For this very post, I had planned on writing about how Big C can’t play catch, even though his 22-month-old brother so desperately wants to play with him. When Big C catches the ball (on the rare occasion he does), he just runs off with it.
But I never wrote that post. Because I realized, who cares?
My son’s lack of desire or ability to play catch isn’t a deal breaker to happiness. He doesn’t care, so why should I?
It got me thinking. Instead of agonizing over my son’s struggles, what if I focused on his strengths? This is a much more productive and positive way of thinking, and it’s embarrassing to admit it took me so long to consider it. But that’s what happens to us as parents when professionals start slapping labels on our children. We get scared, we get defensive, we get deflated.
So for this post, I want to take a moment to celebrate what makes my oldest son truly special to me. This is what Big C can do:
1. My son can experience life with an intensity many long for. His moments of happiness are so amplified, he cannot help but literally shout, embrace and jump for joy.
2. My son can persevere. He gets angry and frustrated but always presses on. A month ago, he wanted to learn how to ice skate. As he grew more frustrated, I became frustrated and wanted him to stop. But he told me, “No, Mommy. We can’t give up. I have to do this!”
3. My son can melt my heart with his compliments. I was trying a dress on recently and he said, “Oh, Mommy, you look beautiful. Just like a princess!”
4. My son can show true remorse. Without fail after a meltdown, he’ll come to me and say sorry. Sometimes, it doesn’t come until the next day, but it always comes when he’s truly sorry and ready to admit it.
5. My son can pay exquisite attention to a task he is truly interested in. In recent months, he’s demonstrated his ability to play for hours with Legos, creating the most imaginative creatures, vehicles and buildings.
6. My son can feel selfless love. Whenever I catch him giving his younger brother a kiss or hug because he’s overwhelmed with emotion at that moment, my eyes and my heart swell.

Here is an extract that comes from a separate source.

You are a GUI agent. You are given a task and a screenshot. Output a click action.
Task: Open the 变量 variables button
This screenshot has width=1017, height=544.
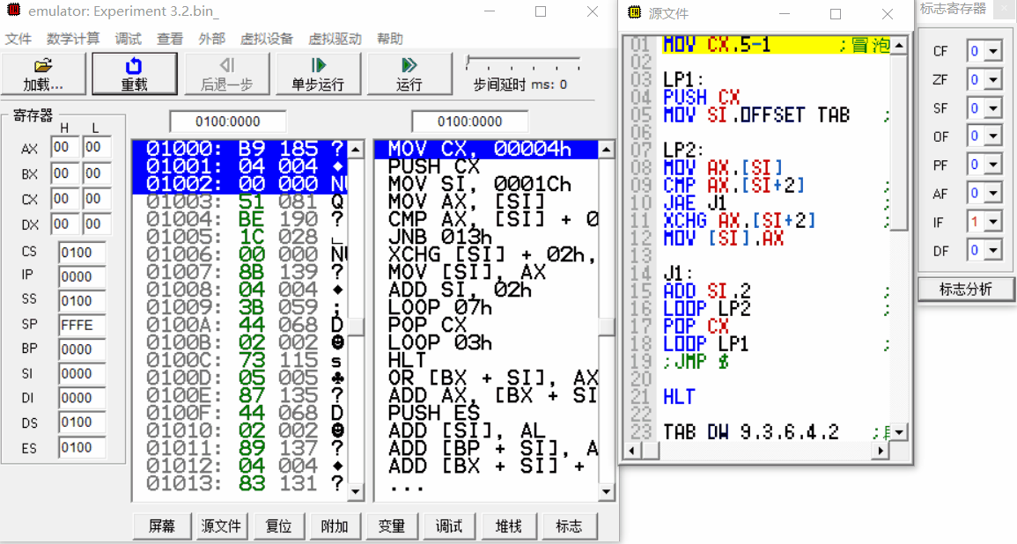pos(392,526)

7. My son gets me. Just this weekend, I had my own minor meltdown and went upstairs to cool down and take a break. My son followed me upstairs and said, “Mommy, just take a deep breath.” He then sat beside me and rested his head on my shoulder. “It’ll be OK.”
8. My son can bring tears to my eyes. If you could see me now, you’d know exactly what I mean.
A version of this post originally appeared on Contemplative Chaos.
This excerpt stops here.